Иногда, когда я оставалась дома одна, я шла в гараж и печатала копии с оригинала. Я была единственной его обладательницей. Он стал моим, и только моим, и это было наименьшим наказанием для Зеки за то, что я из-за него чуть не умерла. У меня был настоящий постер, первый экземпляр, вместе со всей скрытой в нем силой. Наша кровь, звезды на небе. За один раз я делала по пять копий, ровно столько, чтобы ощущать его по-прежнему своим. Когда начались занятия в школе, рука моя была в гипсе, однако расписаться на нем я никого не просила. Впрочем, никто и не предлагал. Не было такого, чтобы я целый день отказывала длинной очереди из доброжелателей, вооруженных маркерами и мечтающих оставить на мне какой-нибудь след. В некоторой степени гипс сделал меня еще более незаметной, поскольку люди видели прежде всего гипс и обходили меня стороной, и даже толком не знали, кому принадлежит рука в этом гипсе. Я просовывала постеры в сложенном виде в щели первых попавшихся школьных шкафчиков. Некоторых ребят, надевших в школу купленные в «Экшн Графикс» футболки с пиратскими копиями моего постера, заставили вернуться домой и переодеться, и несколько первых школьных недель они ходили героями. Одна девочка, Дженни Гаджер, на которую я, честно говоря, раньше не обращала внимания, пришла в школу в футболке с постером целых три раза, и за это ее на неделю отстранили от занятий.
Когда она вернулась, я стала подсаживаться к ней в обеденную перемену, и иногда мы болтали про постер. Бóльшую часть лета Дженни провела в летнем лагере, и мне нравилось излагать ей свою версию произошедшего, притворяясь, что я была всего лишь свидетельницей паники, сторонним наблюдателем. В моем случае было совершенно правильно, владея всей информацией, рассказывать не все. И возможно, мы стали бы подругами, настоящими подругами, но незадолго до рождественских каникул Дженни забеременела, и родители отослали ее в Атланту к тете. Я начала пропускать обеды и вместо столовой сидела в библиотеке, работая над заявлениями в колледжи, планируя свое будущее. Воображала себе будущее, и это был мой план.

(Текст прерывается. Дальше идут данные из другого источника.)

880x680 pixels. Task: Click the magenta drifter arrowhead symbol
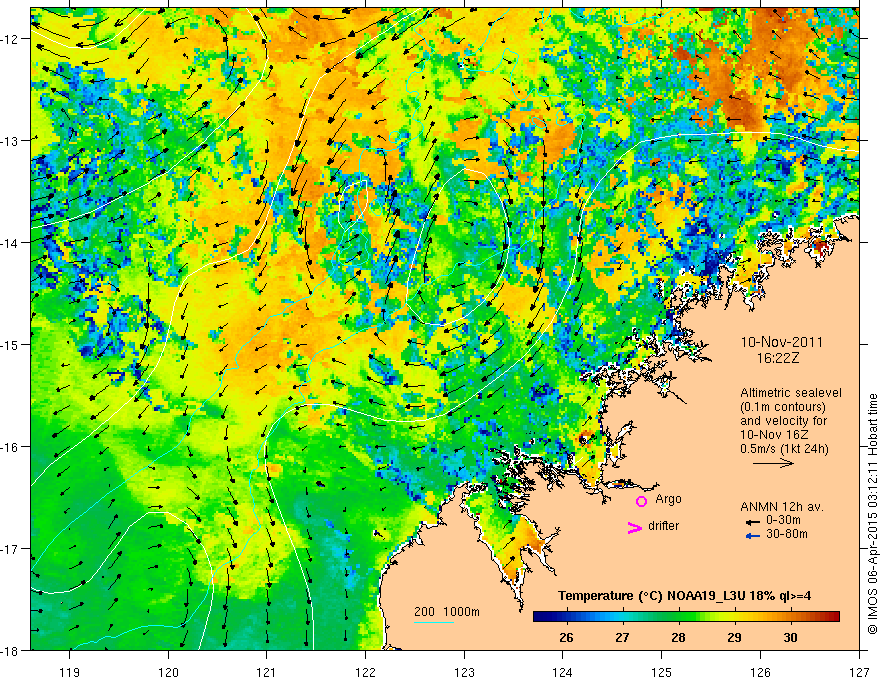tap(633, 528)
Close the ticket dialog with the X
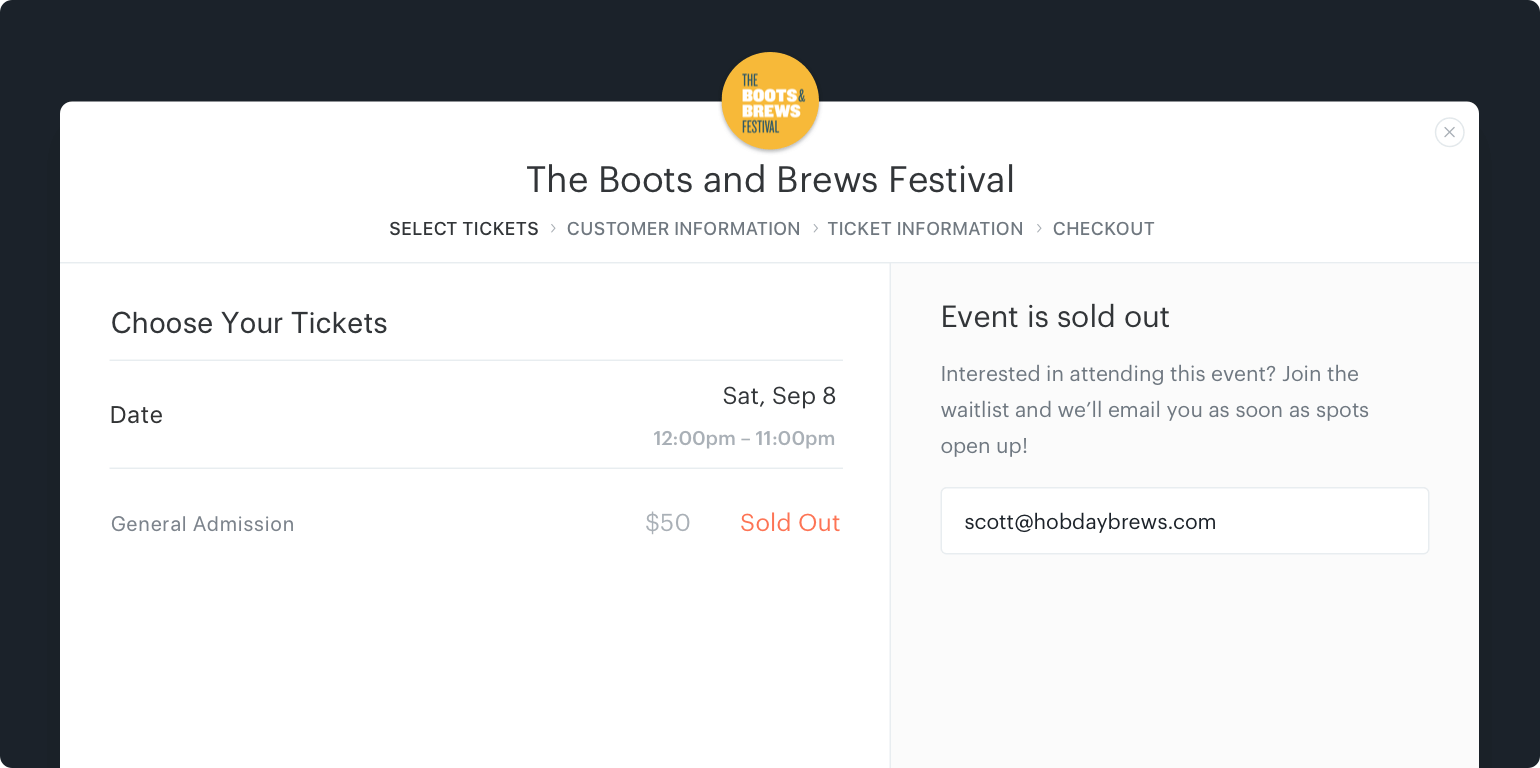Screen dimensions: 1540x768 1449,132
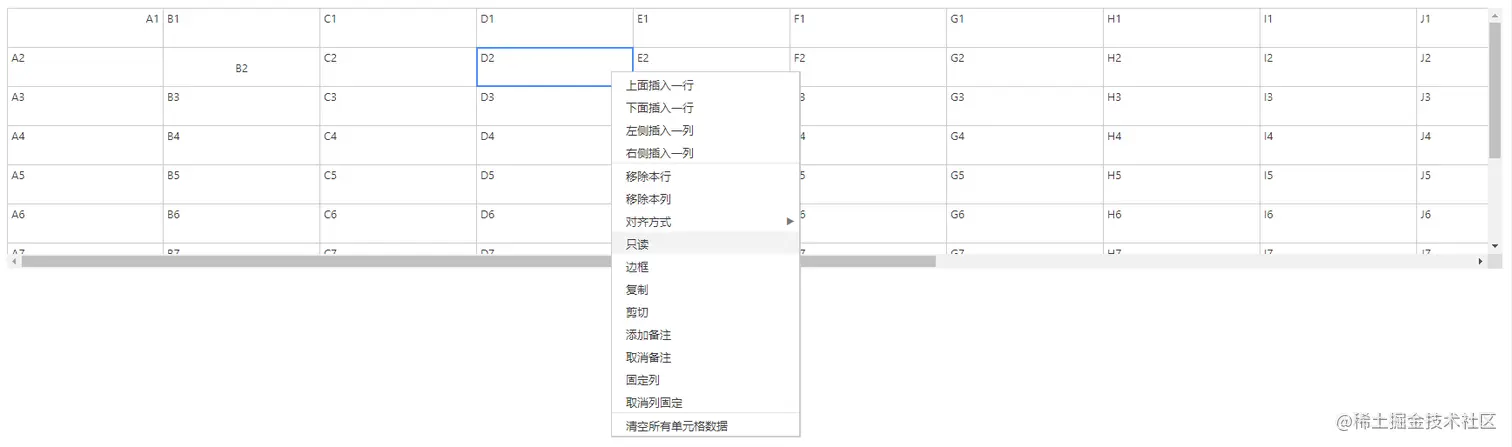Toggle 固定列 freeze column option
This screenshot has width=1512, height=447.
[642, 380]
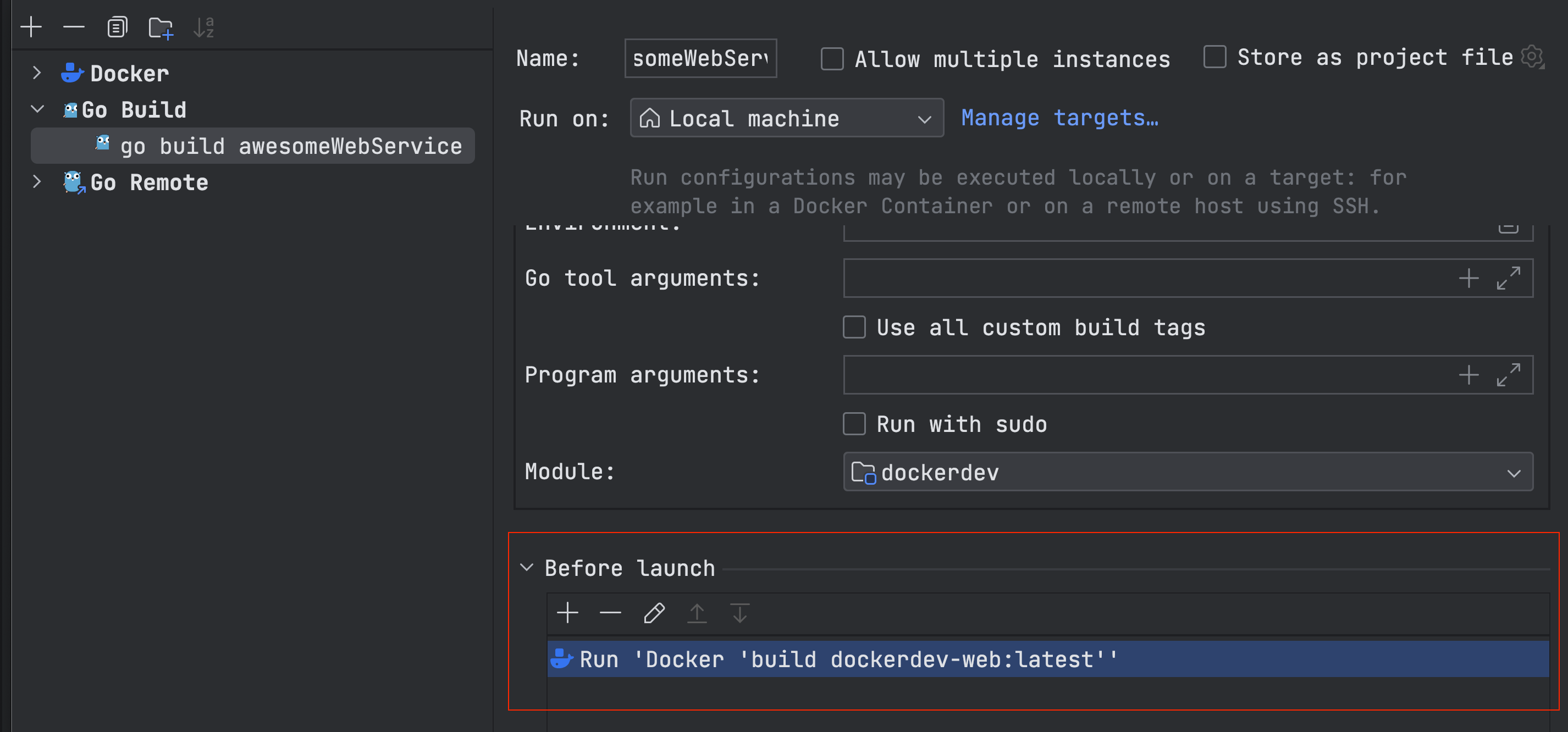Copy the selected configuration
Screen dimensions: 1568x732
click(x=117, y=27)
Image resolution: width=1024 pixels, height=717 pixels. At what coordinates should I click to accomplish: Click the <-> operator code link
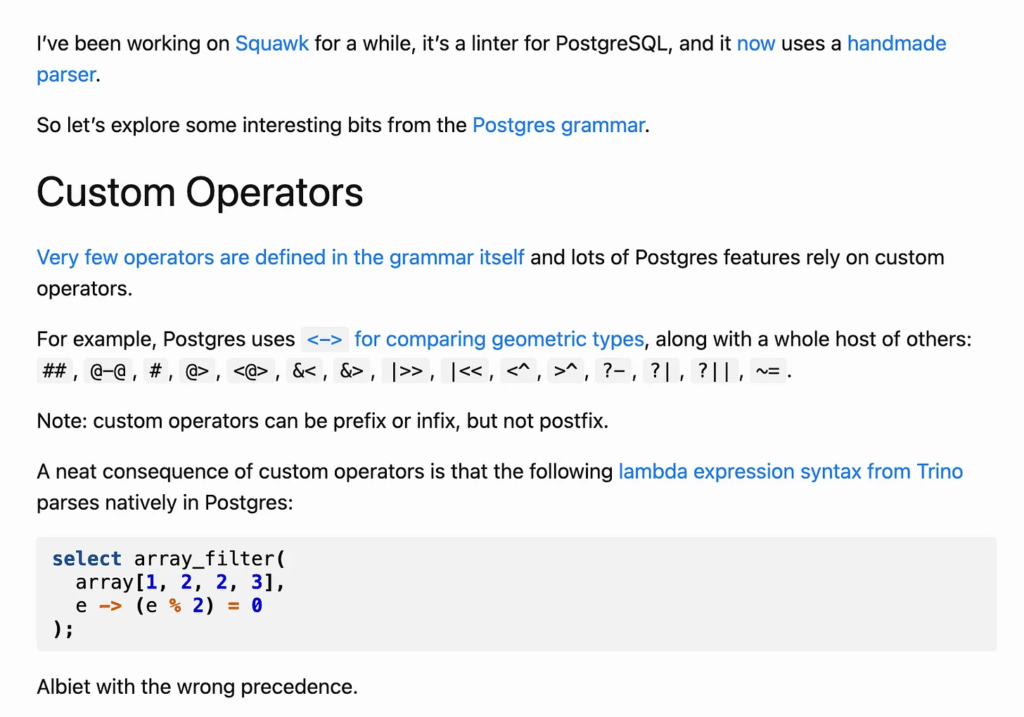[x=325, y=340]
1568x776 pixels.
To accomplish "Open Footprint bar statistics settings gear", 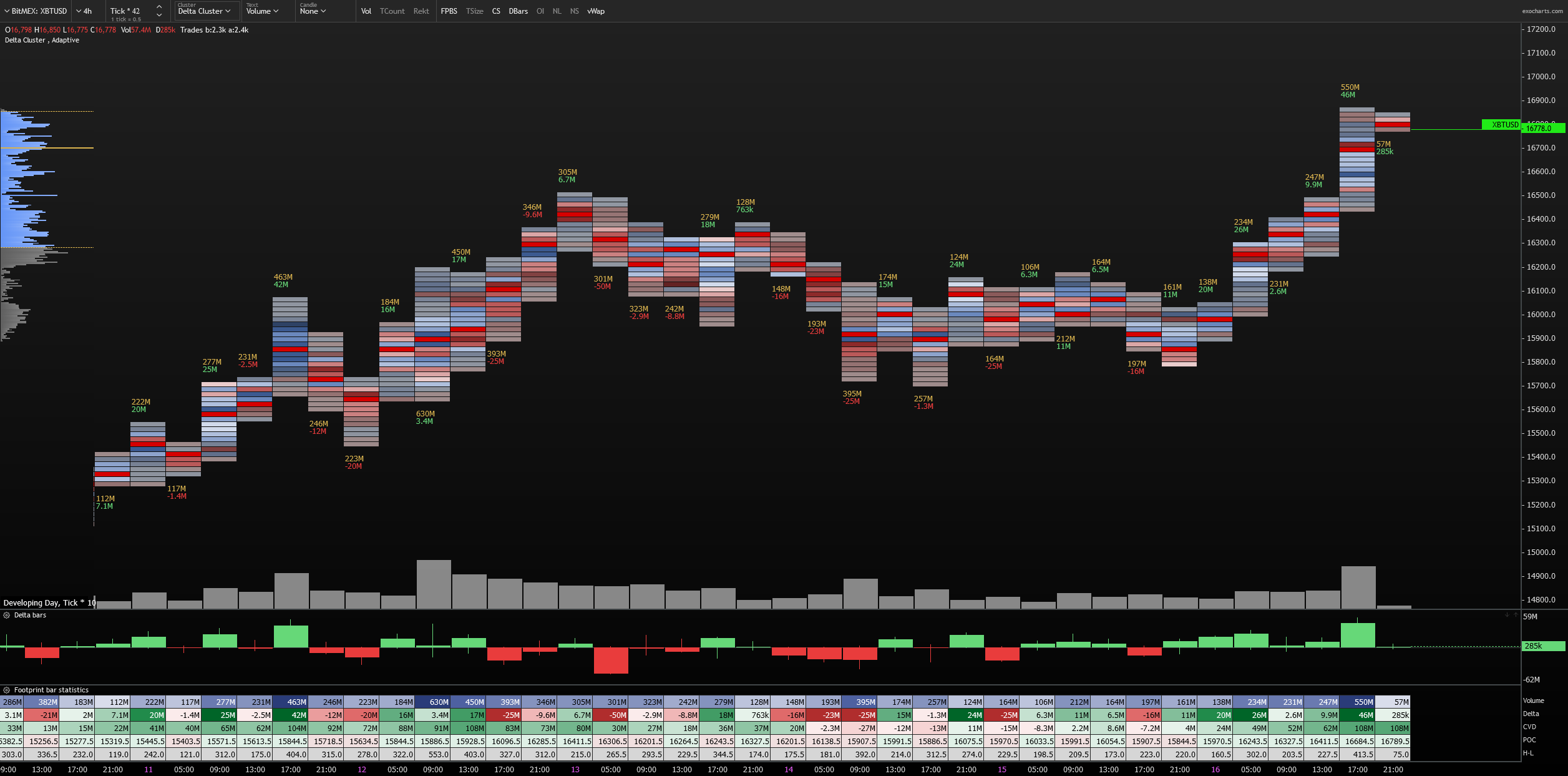I will 7,690.
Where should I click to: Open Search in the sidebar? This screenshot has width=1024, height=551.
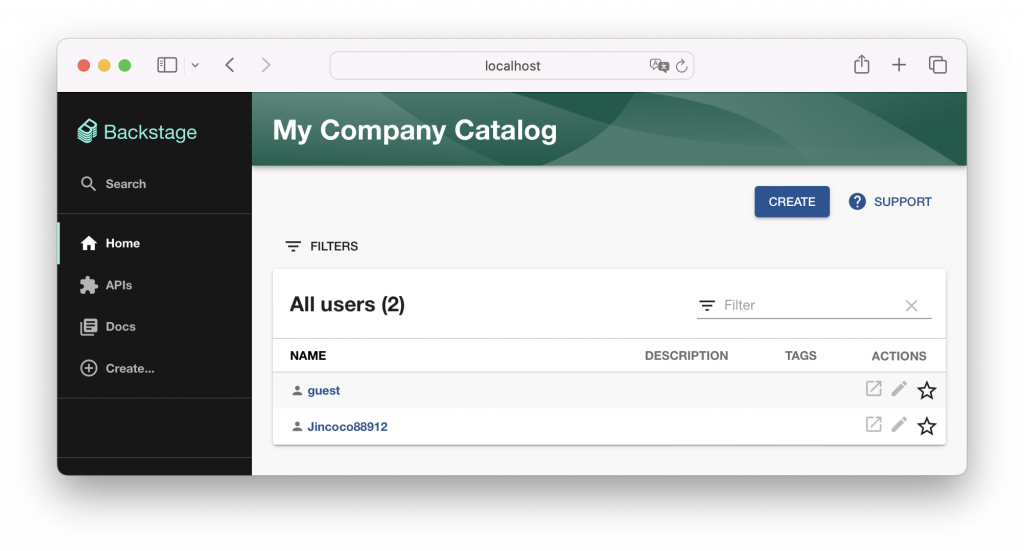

Паника по большей части улеглась. Мы как бы восстанавливались, оказавшись в эпицентре землетрясения, волны которого по-прежнему расходились, все дальше и дальше распространяясь по миру. Впрочем, в доинтернетную эпоху (по крайней мере, в моем нынешнем понимании) никто не мог достичь согласия в вопросе о том, кто виноват, и в отсутствие углубленного исследования первоисточник был уже не важен. Это стало данностью, которую уже ничто не могло изменить.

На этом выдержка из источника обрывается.